** WORK TO COMPLETE **
Output every entry exactly as it appears.

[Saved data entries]
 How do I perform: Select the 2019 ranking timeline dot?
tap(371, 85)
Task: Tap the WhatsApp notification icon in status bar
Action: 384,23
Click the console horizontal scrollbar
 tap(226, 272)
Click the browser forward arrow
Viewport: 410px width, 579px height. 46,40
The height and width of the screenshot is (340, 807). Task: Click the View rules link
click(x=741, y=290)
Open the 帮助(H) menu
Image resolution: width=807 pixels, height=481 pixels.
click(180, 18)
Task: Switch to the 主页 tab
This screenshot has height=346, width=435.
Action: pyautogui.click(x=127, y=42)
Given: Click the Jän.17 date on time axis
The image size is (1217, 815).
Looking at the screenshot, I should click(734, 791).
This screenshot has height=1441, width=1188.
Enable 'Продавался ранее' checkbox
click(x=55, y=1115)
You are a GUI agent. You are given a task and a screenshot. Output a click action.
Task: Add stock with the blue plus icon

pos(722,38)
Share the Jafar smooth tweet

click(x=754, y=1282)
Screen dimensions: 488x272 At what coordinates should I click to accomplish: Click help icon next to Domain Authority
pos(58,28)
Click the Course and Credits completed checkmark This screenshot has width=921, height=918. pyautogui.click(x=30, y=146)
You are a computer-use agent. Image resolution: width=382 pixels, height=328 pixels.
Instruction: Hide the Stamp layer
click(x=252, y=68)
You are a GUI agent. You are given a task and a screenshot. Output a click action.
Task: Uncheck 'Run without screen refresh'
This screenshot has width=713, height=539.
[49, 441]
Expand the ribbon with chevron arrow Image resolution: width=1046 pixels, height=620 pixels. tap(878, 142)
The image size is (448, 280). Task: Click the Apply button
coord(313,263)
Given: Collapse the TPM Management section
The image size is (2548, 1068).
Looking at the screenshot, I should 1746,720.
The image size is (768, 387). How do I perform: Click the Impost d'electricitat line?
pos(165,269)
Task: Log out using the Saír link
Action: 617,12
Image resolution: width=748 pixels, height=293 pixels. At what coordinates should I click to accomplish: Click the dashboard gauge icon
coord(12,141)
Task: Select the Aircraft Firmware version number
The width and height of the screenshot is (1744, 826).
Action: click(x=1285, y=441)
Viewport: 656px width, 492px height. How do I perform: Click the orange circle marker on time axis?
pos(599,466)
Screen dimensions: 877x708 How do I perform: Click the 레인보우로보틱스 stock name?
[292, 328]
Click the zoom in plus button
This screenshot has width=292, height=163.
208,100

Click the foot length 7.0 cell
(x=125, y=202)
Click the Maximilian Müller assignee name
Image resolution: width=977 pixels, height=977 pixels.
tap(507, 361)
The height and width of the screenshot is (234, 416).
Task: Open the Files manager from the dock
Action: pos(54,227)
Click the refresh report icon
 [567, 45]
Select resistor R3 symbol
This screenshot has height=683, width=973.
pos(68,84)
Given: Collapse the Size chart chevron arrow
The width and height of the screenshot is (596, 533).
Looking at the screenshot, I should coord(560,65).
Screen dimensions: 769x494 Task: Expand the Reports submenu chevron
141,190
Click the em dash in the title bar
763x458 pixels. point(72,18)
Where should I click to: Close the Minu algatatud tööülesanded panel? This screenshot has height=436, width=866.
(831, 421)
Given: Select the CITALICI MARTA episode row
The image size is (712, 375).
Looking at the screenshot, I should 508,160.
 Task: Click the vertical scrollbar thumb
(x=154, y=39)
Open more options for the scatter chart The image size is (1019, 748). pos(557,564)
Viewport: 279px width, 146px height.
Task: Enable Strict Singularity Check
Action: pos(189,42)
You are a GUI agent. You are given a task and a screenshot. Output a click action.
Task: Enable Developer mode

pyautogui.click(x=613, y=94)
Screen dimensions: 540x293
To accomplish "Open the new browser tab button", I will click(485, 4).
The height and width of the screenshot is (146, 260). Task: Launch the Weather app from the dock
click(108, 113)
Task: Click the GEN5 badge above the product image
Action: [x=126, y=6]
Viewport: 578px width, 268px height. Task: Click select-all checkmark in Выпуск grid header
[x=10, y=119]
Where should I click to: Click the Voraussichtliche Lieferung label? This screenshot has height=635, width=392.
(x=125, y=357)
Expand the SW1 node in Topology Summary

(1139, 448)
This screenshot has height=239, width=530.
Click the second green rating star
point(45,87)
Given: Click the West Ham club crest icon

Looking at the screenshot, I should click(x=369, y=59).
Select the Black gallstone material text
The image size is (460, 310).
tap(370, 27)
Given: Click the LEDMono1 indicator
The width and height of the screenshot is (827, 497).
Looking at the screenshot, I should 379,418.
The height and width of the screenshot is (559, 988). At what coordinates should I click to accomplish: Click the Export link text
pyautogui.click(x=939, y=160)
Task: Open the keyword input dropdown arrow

** EXPECTED OUTPUT **
 How do I perform: Select the 2019 ranking timeline dot?
tap(371, 85)
Task: Tap the WhatsApp notification icon in status bar
Action: 384,23
Click the console horizontal scrollbar
 tap(226, 272)
Click the browser forward arrow
Viewport: 410px width, 579px height. 46,40
The height and width of the screenshot is (340, 807). Task: Click the View rules link
click(x=741, y=290)
Open the 帮助(H) menu
Image resolution: width=807 pixels, height=481 pixels.
click(180, 18)
Task: Switch to the 主页 tab
This screenshot has height=346, width=435.
Action: pyautogui.click(x=127, y=42)
Given: Click the Jän.17 date on time axis
The image size is (1217, 815).
Looking at the screenshot, I should click(734, 791).
This screenshot has height=1441, width=1188.
Enable 'Продавался ранее' checkbox
click(x=55, y=1115)
You are a GUI agent. You are given a task and a screenshot. Output a click action.
Task: Add stock with the blue plus icon

pos(722,38)
Share the Jafar smooth tweet

click(x=754, y=1282)
Screen dimensions: 488x272 At what coordinates should I click to accomplish: Click help icon next to Domain Authority
pos(58,28)
Click the Course and Credits completed checkmark This screenshot has width=921, height=918. pyautogui.click(x=30, y=146)
You are a computer-use agent. Image resolution: width=382 pixels, height=328 pixels.
Instruction: Hide the Stamp layer
click(x=252, y=68)
You are a GUI agent. You are given a task and a screenshot. Output a click action.
Task: Uncheck 'Run without screen refresh'
This screenshot has width=713, height=539.
[49, 441]
Expand the ribbon with chevron arrow Image resolution: width=1046 pixels, height=620 pixels. tap(878, 142)
The image size is (448, 280). Task: Click the Apply button
coord(313,263)
Given: Collapse the TPM Management section
The image size is (2548, 1068).
Looking at the screenshot, I should 1746,720.
The image size is (768, 387). How do I perform: Click the Impost d'electricitat line?
pos(165,269)
Task: Log out using the Saír link
Action: 617,12
Image resolution: width=748 pixels, height=293 pixels. At what coordinates should I click to accomplish: Click the dashboard gauge icon
coord(12,141)
Task: Select the Aircraft Firmware version number
The width and height of the screenshot is (1744, 826).
Action: click(x=1285, y=441)
Viewport: 656px width, 492px height. How do I perform: Click the orange circle marker on time axis?
pos(599,466)
Screen dimensions: 877x708 How do I perform: Click the 레인보우로보틱스 stock name?
[292, 328]
Click the zoom in plus button
This screenshot has width=292, height=163.
208,100

Click the foot length 7.0 cell
(x=125, y=202)
Click the Maximilian Müller assignee name
Image resolution: width=977 pixels, height=977 pixels.
tap(507, 361)
The height and width of the screenshot is (234, 416).
Task: Open the Files manager from the dock
Action: pos(54,227)
Click the refresh report icon
 [567, 45]
Select resistor R3 symbol
This screenshot has height=683, width=973.
pos(68,84)
Given: Collapse the Size chart chevron arrow
The width and height of the screenshot is (596, 533).
Looking at the screenshot, I should coord(560,65).
Screen dimensions: 769x494 Task: Expand the Reports submenu chevron
141,190
Click the em dash in the title bar
763x458 pixels. point(72,18)
Where should I click to: Close the Minu algatatud tööülesanded panel? This screenshot has height=436, width=866.
(831, 421)
Given: Select the CITALICI MARTA episode row
The image size is (712, 375).
Looking at the screenshot, I should 508,160.
 Task: Click the vertical scrollbar thumb
(x=154, y=39)
Open more options for the scatter chart The image size is (1019, 748). pos(557,564)
Viewport: 279px width, 146px height.
Task: Enable Strict Singularity Check
Action: pos(189,42)
You are a GUI agent. You are given a task and a screenshot. Output a click action.
Task: Enable Developer mode

pyautogui.click(x=613, y=94)
Screen dimensions: 540x293
To accomplish "Open the new browser tab button", I will click(485, 4).
The height and width of the screenshot is (146, 260). Task: Launch the Weather app from the dock
click(108, 113)
Task: Click the GEN5 badge above the product image
Action: [x=126, y=6]
Viewport: 578px width, 268px height. Task: Click select-all checkmark in Выпуск grid header
[x=10, y=119]
Where should I click to: Click the Voraussichtliche Lieferung label? This screenshot has height=635, width=392.
(x=125, y=357)
Expand the SW1 node in Topology Summary

(1139, 448)
This screenshot has height=239, width=530.
Click the second green rating star
point(45,87)
Given: Click the West Ham club crest icon

Looking at the screenshot, I should click(x=369, y=59).
Select the Black gallstone material text
The image size is (460, 310).
tap(370, 27)
Given: Click the LEDMono1 indicator
The width and height of the screenshot is (827, 497).
Looking at the screenshot, I should 379,418.
The height and width of the screenshot is (559, 988). At what coordinates should I click to accomplish: Click the Export link text
pyautogui.click(x=939, y=160)
Task: Open the keyword input dropdown arrow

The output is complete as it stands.